#### [抜粋本文]
★ ★ ★ ★

平成二十七年九月十五日 総本山法話
『勇気ある折伏で、順逆二縁 ともに救っていこう』

                               妙通寺 細井道迅

  みなさん、こんにちは。
 本日は、総本山への登山、誠にご苦労様です。命により少々、お話を申し上げます。どうぞ足を楽になさってください。

 ご案内のとおり私ども日蓮正宗僧俗は今、日蓮大聖人ご聖誕八百年の佳節に向かい、法華講員八十万人体勢構築をとの御法主日如上人より賜ったご命題達成のため、全国、全世界で日夜、折伏行に挺身しております。
 御法主上人はその意義について、近年の社会不安、異常気象などを例に取り、依正不二、すなわち社会の主体者たる衆生の身命が濁れば、おのずと国土世間や社会環境もすさんだものとなることを明かされ、そのうえで
  「我々がおかしくなれば、やはりそれが世間のどこかしらに必ず様々な変化をもたらしてくるわけです」              (大白法 平成二十七年九月一日号四面)

★ ★ ★ ★

#### [出題 a]
この法話によると、御法主日如上人より賜ったご命題とは何の構築ですか。

★ ★ ★ ★

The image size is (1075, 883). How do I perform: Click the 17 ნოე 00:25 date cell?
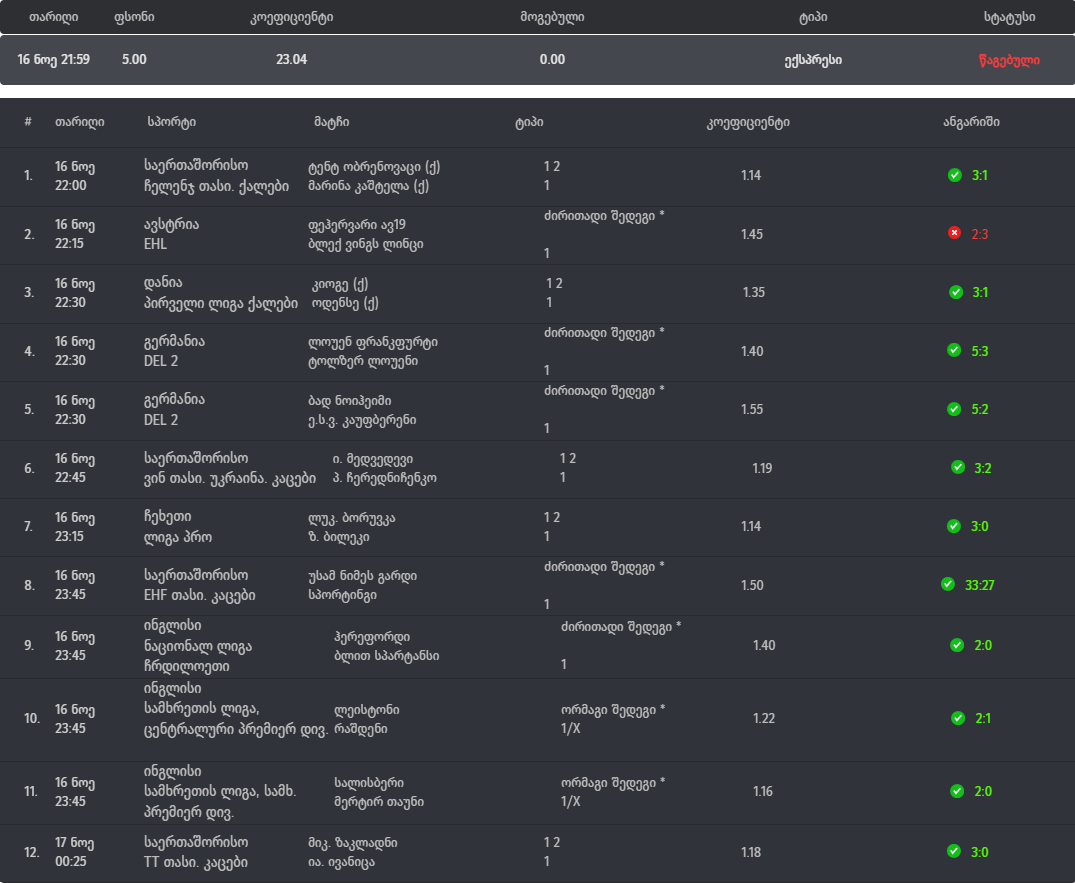click(75, 851)
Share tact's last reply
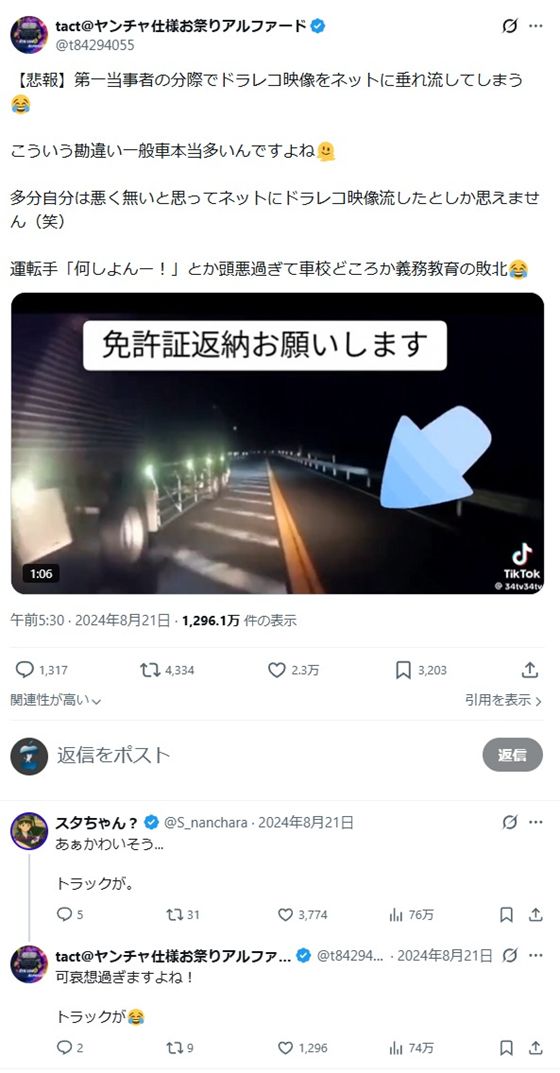Image resolution: width=560 pixels, height=1073 pixels. coord(536,1048)
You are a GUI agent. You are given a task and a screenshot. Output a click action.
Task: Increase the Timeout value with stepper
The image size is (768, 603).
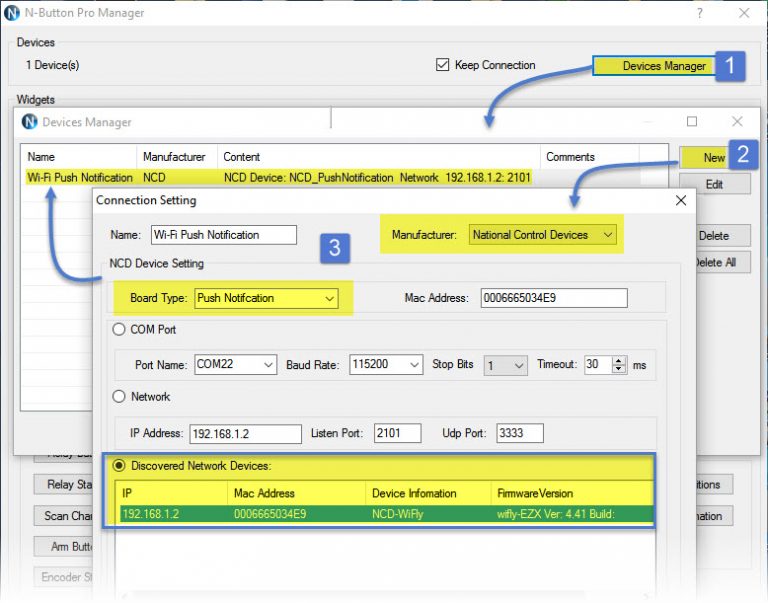click(619, 360)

★ ★ ★ ★

#### [出題 b]
記録の冒頭から「Image resolution: width=560」を含む行までの範囲を、「reply」を「message」に置き換えて、ほかは一切変えずに書き直してください。画像は含めないでください。

#### [出力全文 a]
法華講員八十万人体勢の構築です。

#### [出力全文 b]
The image size is (1075, 883). How do I perform: Click the 17 ნოე 00:25 date cell?
click(75, 851)
Share tact's last message
Image resolution: width=560 pixels, height=1073 pixels. coord(536,1048)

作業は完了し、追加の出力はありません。